The way we live and our values are the expression of the society we live in. And we cling to that. It doesn’t matter if I’m the president (of Uruguay). I’ve thought about all this a lot. I spent over 10 years in a solitary confinement cell. I had the time… I spent 7 years without opening a book. It left me time to think. This is what I discovered. Either you’re happy with very little, without overburdening yourself, because you have happiness inside, or you’ll get nowhere. I am not advocating poverty. I am advocating sobriety. But we invented a consumer society which continually seeking growth. When there’s no growth, it’s tragic. We invented a mountain of superfluous needs. You have to keep buying, throwing away. It’s our lives we are squandering. When I buy something, or when you buy it, we’re not paying with money. We’re paying with the time from our lives we had to spend to earn that money.
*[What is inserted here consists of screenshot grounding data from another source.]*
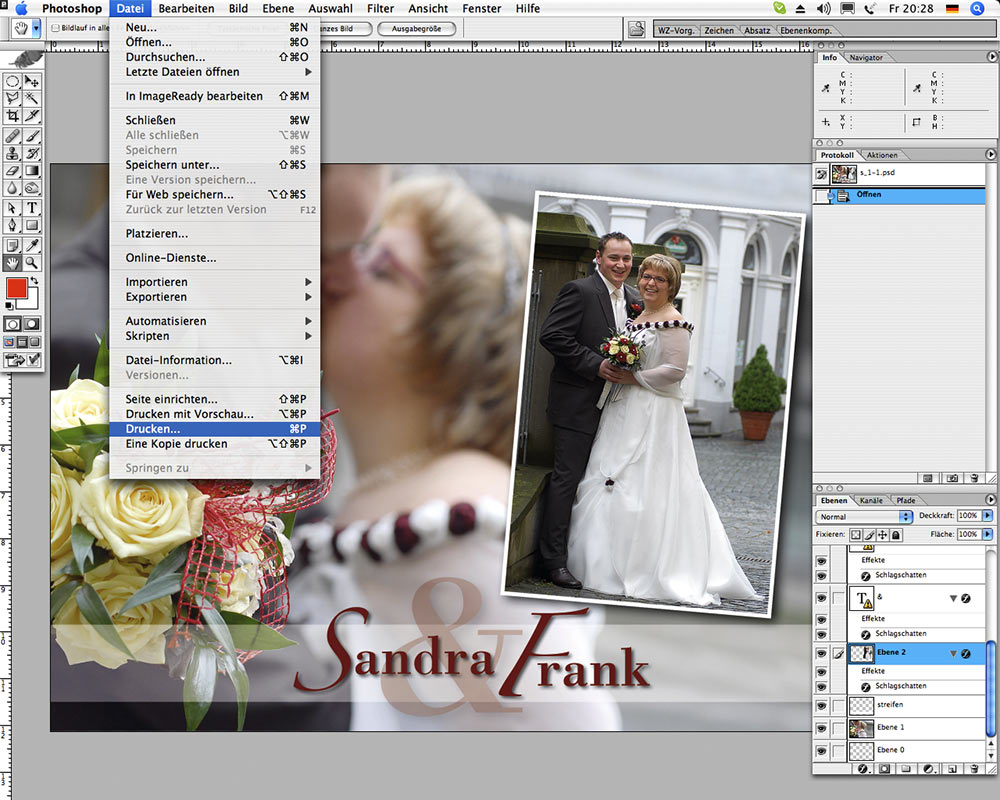
Task: Open the blend mode dropdown showing Normal
Action: pos(864,516)
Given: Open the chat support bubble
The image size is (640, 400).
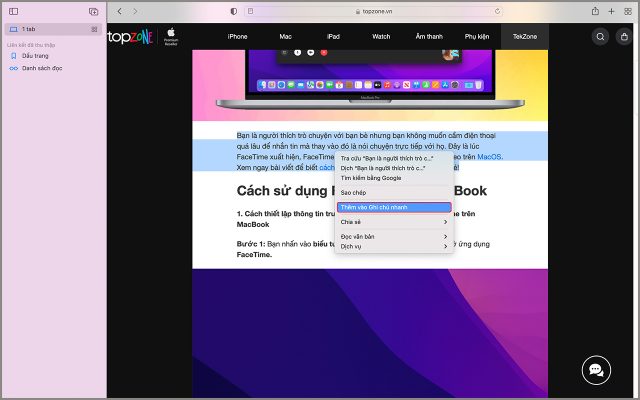Looking at the screenshot, I should pos(596,370).
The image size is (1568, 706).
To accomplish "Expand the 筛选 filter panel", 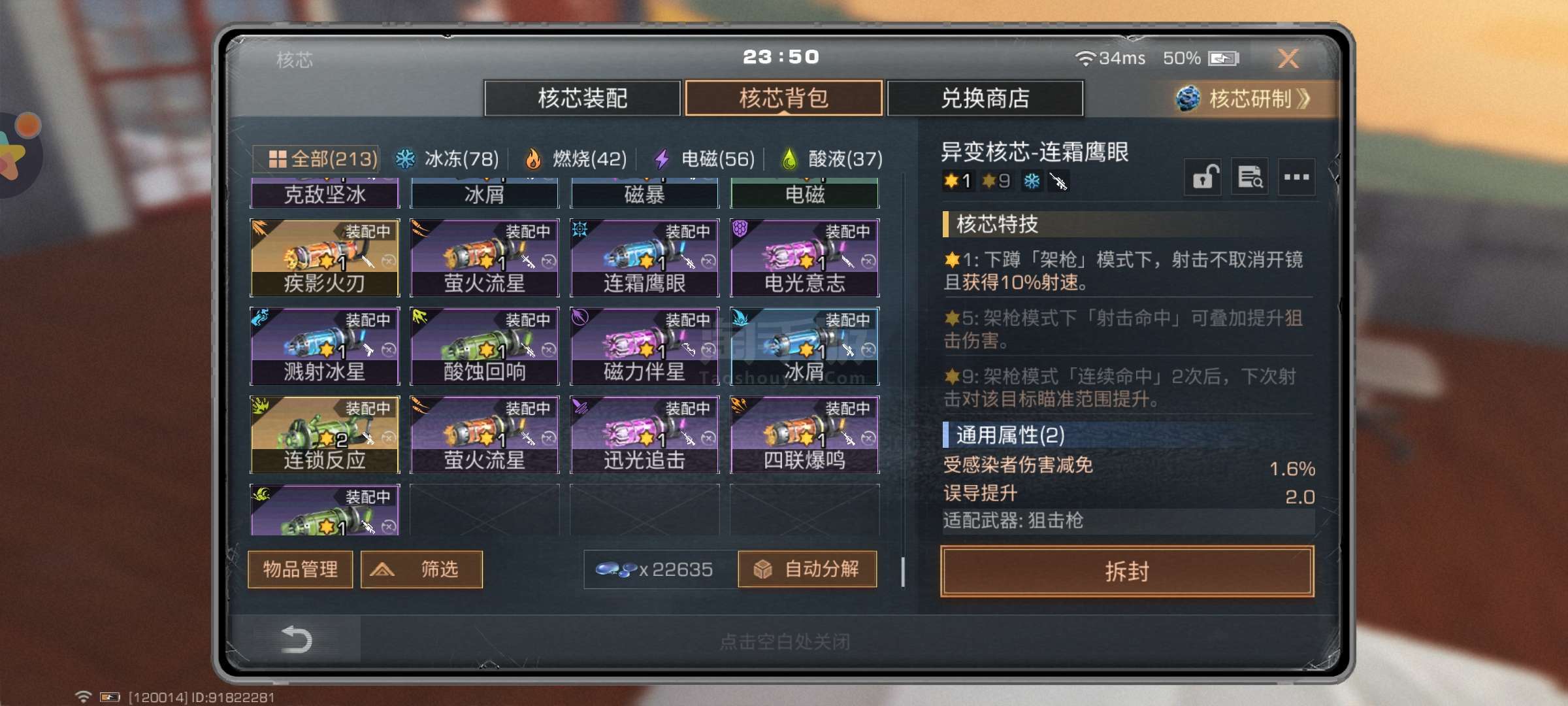I will [x=421, y=569].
The difference is that you can’t buy life. Life just goes by. And it’s terrible to waste your life losing your freedom.
Maybe these atrocities make people more violent, because they want to avenge them. Even though I can understand that, I try to keep my humanity. Once you have killed a man, it becomes clear to you, you can never hope for heavenly peace, for peace with yourself. When you have killed your enemy, he is no longer an enemy. So why did you kill him? It’s an endless cycle. That’s simply the way human nature is. When you kill a man, only afterward you do realize you should have avoided going that far. Because then, you live with that for the rest of your life. It’s not easy.
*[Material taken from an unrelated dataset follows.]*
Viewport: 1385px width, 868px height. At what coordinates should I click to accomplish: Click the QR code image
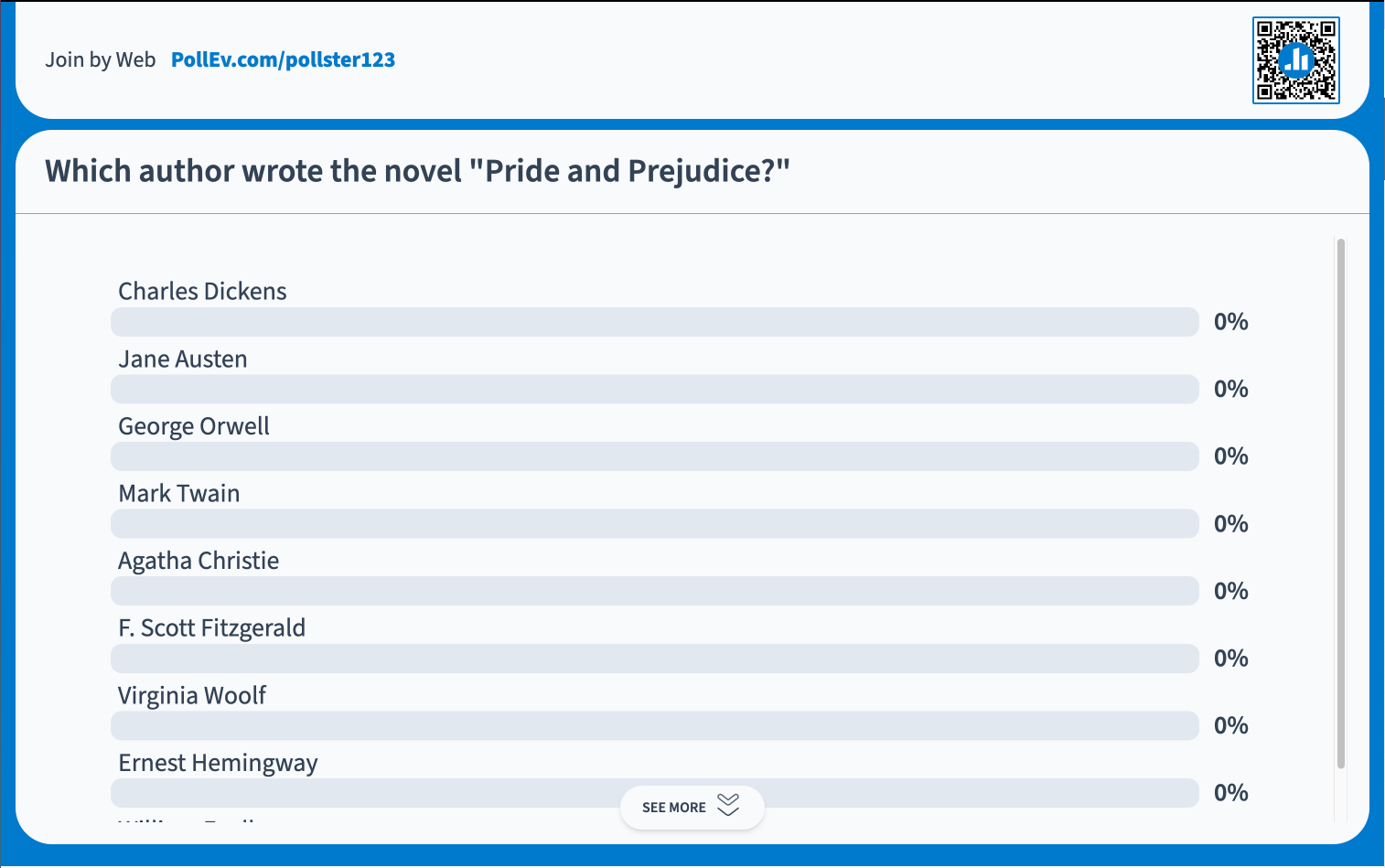pos(1295,60)
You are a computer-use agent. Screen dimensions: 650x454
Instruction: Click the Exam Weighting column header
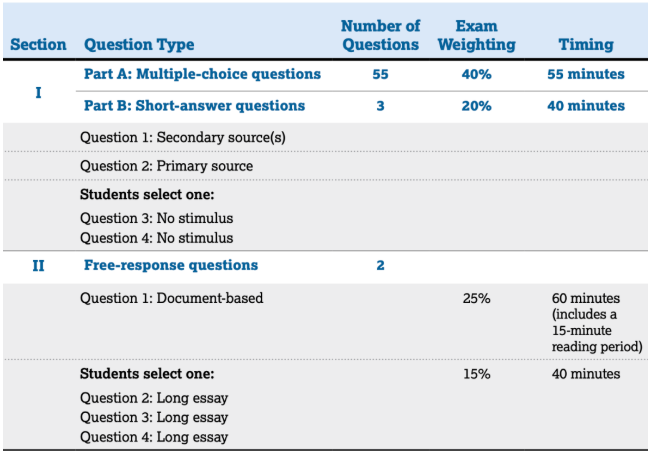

On the 16th of January 2007, an Israeli border policeman shot and killed my 10-year-old daughter Abir in front of her school in Anath where I live. She was with her sister and two friends. 9.30 in the morning. In her head in the back from a distance of 15 to 20 meters by a rubber bullet. Abir wasn’t a fighter. She was just… a child. She doesn’t know anything about the conflict and she’s not part of this conflict. Unfortunately, she lost her life because she’s a Palestinian. Because we are human beings, sometimes you think: “If I kill the killer or anyone from the other side, from the Israelis, or maybe ten, this will give me back my daughter.” No. I’ll cause another pain and another victim to the others. I decided to break this circle of violence and blood and revenge by stop killing and supporting revenge, by myself. Many people told me: “It’s not your right to forgive in her name.” And the answer: “It’s also not my right to seek revenge in her name.” I hope she’s satisfied. I hope she rests in peace.